Some tips I'm not sure will help your specific situtation:
I would have suggested that you do a bulk import WITHOUT any validation to an intermediary table, and only then do all the validation via SQL. Your spreadsheet's data will now be in a similiar structure as a SQL table. This is what I have done with industrial strenght imports of 3 million rows + from Excel and CSV with great success.
Mostly I'd suggest you check that your parallelism is optimal. Since your bottlenecks are likely to be disk IO on the Excel file and IO to the Sql server, I'd suggest that it may not be. You've parallelised across those two processes (so each of them is reduced to the speed of the slowest); your parallel threads will be fighting over the database and potentially slowing eachother down. There's no point having (say) eight threads if your hard disk can't keep up with one - it just creates overhead.
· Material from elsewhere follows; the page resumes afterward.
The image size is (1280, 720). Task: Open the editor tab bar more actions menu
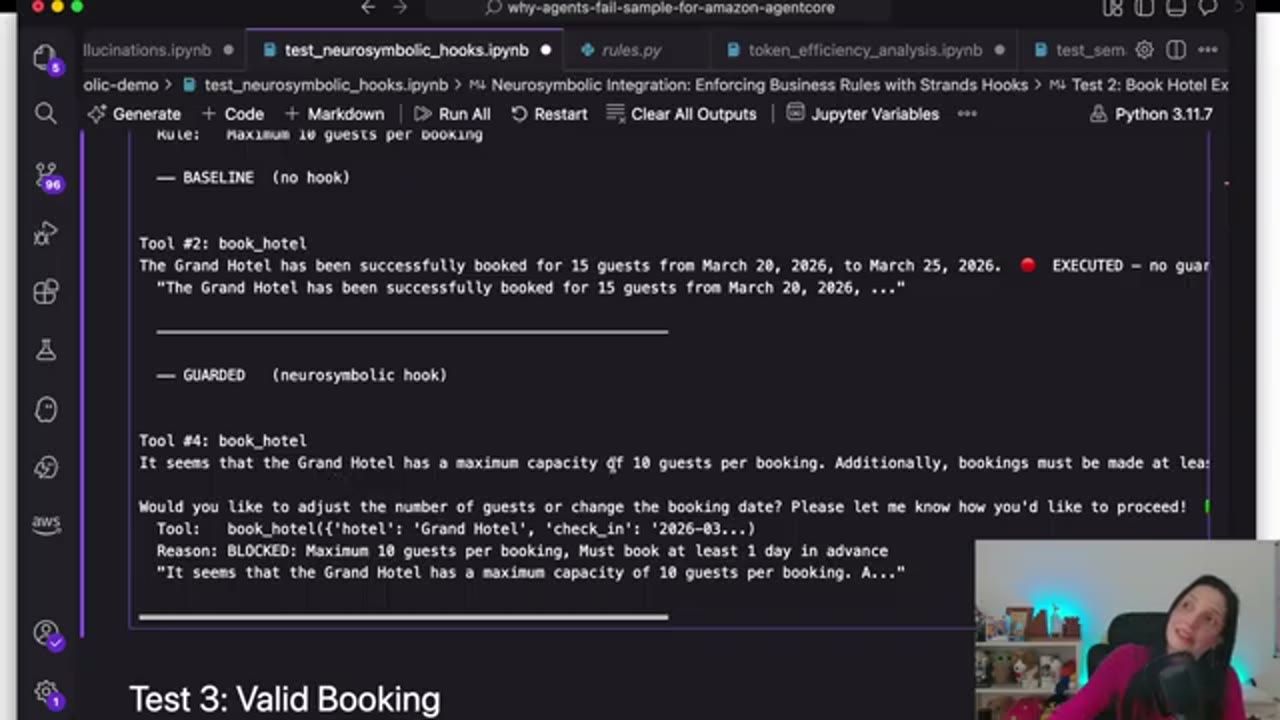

Two things I'd suggest. First: take out all the parallelism and see if it's actually helping. If you single-threadedly parse the whole file into a single Queue in memory, then run the whole thing into the database, you might find it's faster.
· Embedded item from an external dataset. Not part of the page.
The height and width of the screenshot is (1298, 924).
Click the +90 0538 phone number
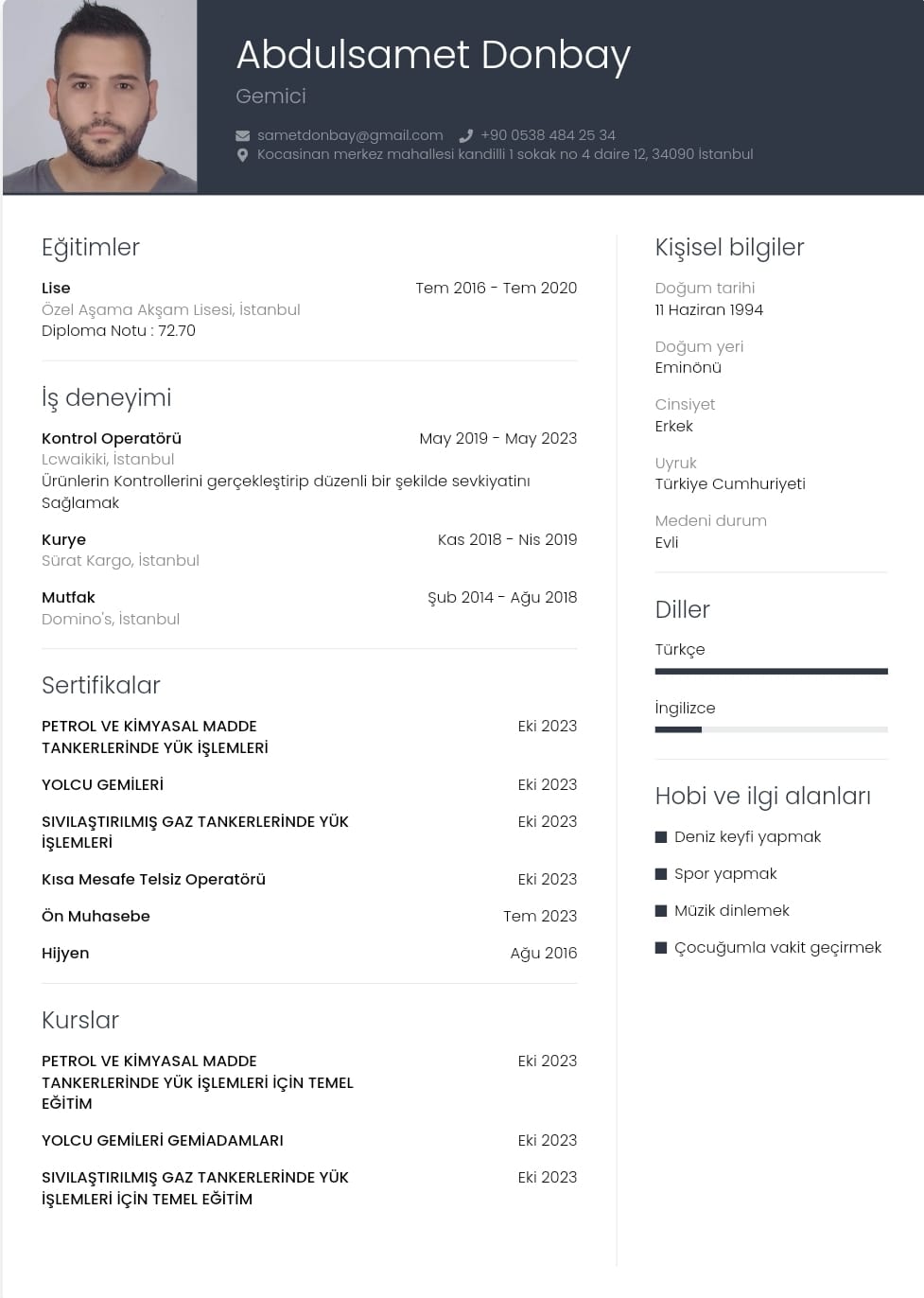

Then, I'd try splitting it to just two threads: one to process the incoming file to the Queue, and one to take the items from the Queue and push them into the database. This way you have one thread per slow resource that you're handling - so you minimise contention - and each thread is blocked by only one resource - so you're handling that resource as optimally as possible.
This is the real trick of multithreaded programming. Throwing extra threads at a problem doesn't necessarily improve performance. What you're trying to do is minimise the time that your program is waiting idly for something external (such as disk or network IO) to complete. If one thread only waits on the Excel file, and one thread only waits on the SQL server, and what they do in between is minimal (which, in your case, it is), you'll find your code will run as fast as those external resources will allow it to.
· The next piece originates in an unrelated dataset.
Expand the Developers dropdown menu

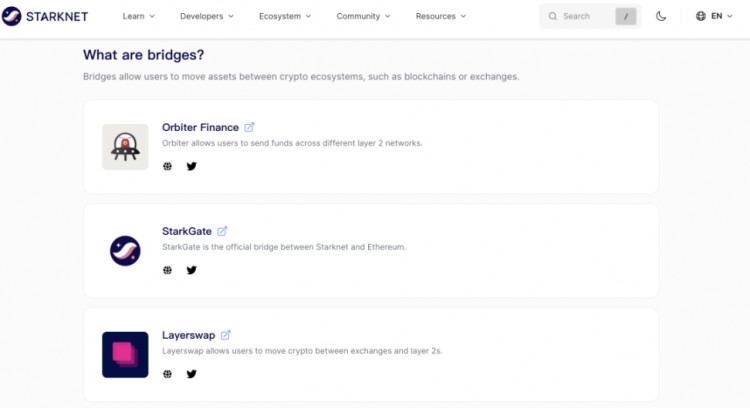point(206,16)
Also, you mention it yourself, but using parameterised Sql isn't just a cool thing to point out: it will increase your performance. At the moment, you're creating a new
SqlCommand
for every insert, which has overhead. If you switch to a parameterised command, you can keep the same command throughout and just change the parameter values, which will save you some time. I don't think this is possible in a parallel ForEach (I doubt you can reuse theSqlCommand
across threads), but it'd work fine with either of the approaches above.